# Buy a house with cash or mortgage?



## willpower (Feb 18, 2015)

Good day,

I wonder what would you guys do if you were in this situation.

I'll be moving (for work) in the near future in a small town and I'm planning on buying a house. I'm pretty lucky because houses are cheap compared to major centers. The houses I am looking at are between $150k and $200k.

My TSFA account is currently maxed out (ETF and Stocks)
My RRSP are not maxed out (By choice) and I'm contributing to a good Federal Pension Plan.
I sold my old place a little while ago so I have about $170k (Should be near $185k by the time I actually have to pay for the house) in a regular saving account.

If you were in my position, would you just pay for the house cash (Take out $10k to $20k *if required* from TFSA to cover)? Or take a mortgage and only give a part of the $175k as a down payment and invest the rest?

*Things to consider...I will most likely not stay in this residence for more than 3 years. Also my employer pays for lawyer fees and mortgage fees (Penalty and closing fees) when I move.

I always been the kind of guy who tried to pay my debts before investing but I'm curious to see what you guys think? (Especially with how the market has been lately).

Thanks 
Willpower


----------



## Numbersman61 (Jan 26, 2015)

willpower said:


> Good day,
> 
> I wonder what would you guys do if you were in this situation.
> 
> ...


I would pay cash for the house. If you invest the funds and use a mortgage to pay for the home, the interest on the mortgage will not be deductible but you will pay tax on the investment income. If, however, you pay cash for the home and then subsequently borrow funds for investments, the interest on the loan will be a deductible expense.


----------



## Just a Guy (Mar 27, 2012)

To me, it would depend on what return on investment I could get. If my investments pay more than the mortgage (after taxes that is), I’d probably invest the money. If the returns are likely to be lower, it’s probably best to pay off the house. 

Alternatively, you could pay off the house, get a line aid credit and invest the money from the line of credit. Actually, that’s probably the best solution period.


----------



## OnlyMyOpinion (Sep 1, 2013)

willpower said:


> ...*Things to consider...I will most likely not stay in this residence for more than 3 years. Also my employer pays for lawyer fees and mortgage fees (Penalty and closing fees) when I move.


But not realtor fees (I hope).
Its generally not recommended to buy a house you will only live in for 3 years.


----------



## 319905 (Mar 7, 2016)

I don't know what your position is but I'd rent ...

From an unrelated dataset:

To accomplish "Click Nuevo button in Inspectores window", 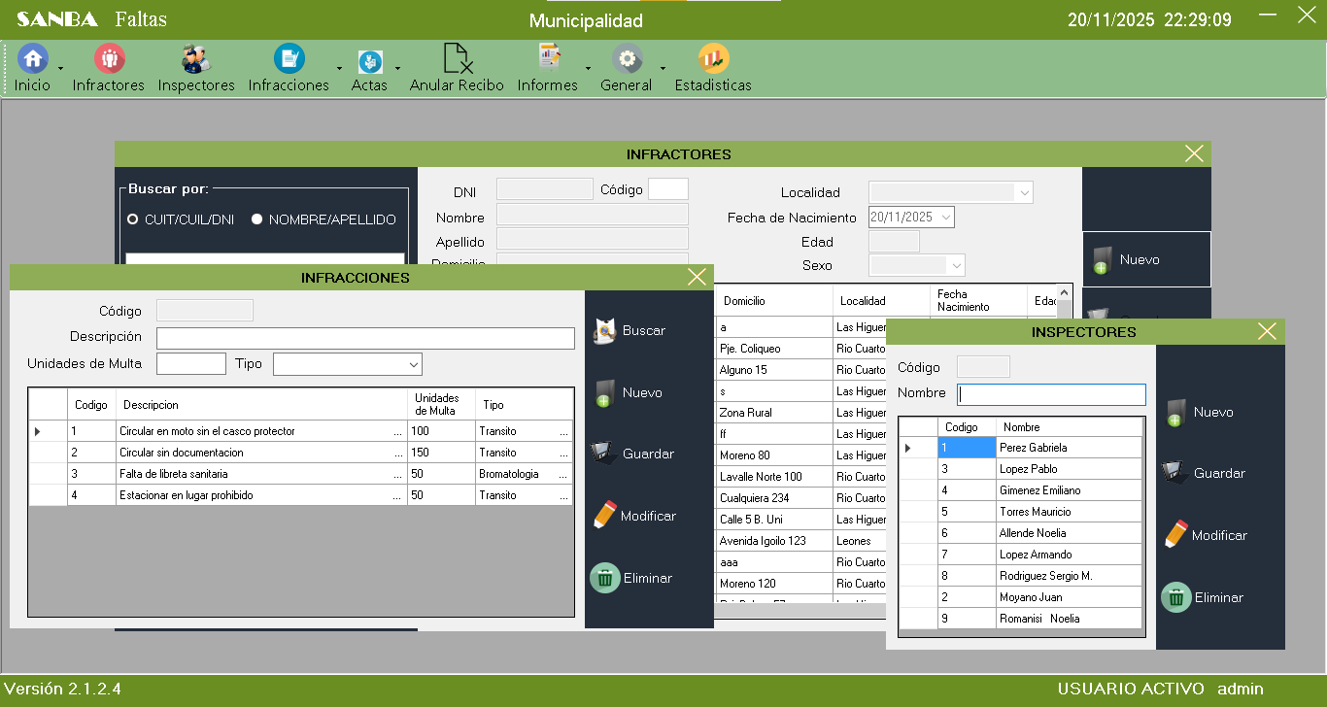I will 1200,413.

Interesting: penned simultaneously with OMO


----------



## willpower (Feb 18, 2015)

OnlyMyOpinion said:


> willpower said:
> 
> 
> > ...*Things to consider...I will most likely not stay in this residence for more than 3 years. Also my employer pays for lawyer fees and mortgage fees (Penalty and closing fees) when I move.
> ...


Sorry...yes I should have mentioned that employer will cover all expenses related to the sale of the residence (including realtor fees) when it's time to move.


----------



## Spudd (Oct 11, 2011)

I would still rent, given the hassle involved in selling a house, and given rising interest rates might mean you lose money on the sale. But if I were buying, I would likely pay cash.


----------



## james4beach (Nov 15, 2012)

I would also rent. I don't see the logic in buying a house that you won't stay in for at least 10 years. Even if some of the fees are reimbursed by someone, there's still a lot of friction cost in general. Houses aren't particularly liquid.

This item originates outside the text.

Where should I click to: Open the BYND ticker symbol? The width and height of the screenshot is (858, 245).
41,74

Plus, you take on capital risk if you buy the house. Real estate is volatile (just like stocks) and can go up or down, so you're just gambling on the price change over 3 years. It wouldn't be a good idea to buy the stock index with a 3 year time horizon, and it's not a good idea to do it with a house either.


----------



## Numbersman61 (Jan 26, 2015)

The original question was how to pay for the house. The thread has now morphed into the wisdom of buying versus renting. The OP stated he intended to purchase a home - not should he rent or buy. Many individuals like myself will never rent a home - I don’t ever want to be accountable to a landlord as to what I can and cannot do in my home. I’ll take my chances with the vagaries of the real estate market


----------



## Prairie Guy (Oct 30, 2018)

Numbersman61 said:


> The original question was how to pay for the house. The thread has now morphed into the wisdom of buying versus renting. The OP stated he intended to purchase a home - not should he rent or buy. Many individuals like myself will never rent a home - I don’t ever want to be accountable to a landlord as to what I can and cannot do in my home. I’ll take my chances with the vagaries of the real estate market


I'm one of those people that would never rent a home...I've owned for 35 years. But, if I knew I'd only be somewhere for 3 years, then my mindset would change from owning to renting for that period of time.


----------



## Jimmy (May 19, 2017)

Being there for only 3 yrs is certainly an important consideration and does bring the concept of rent vs purchase into play. 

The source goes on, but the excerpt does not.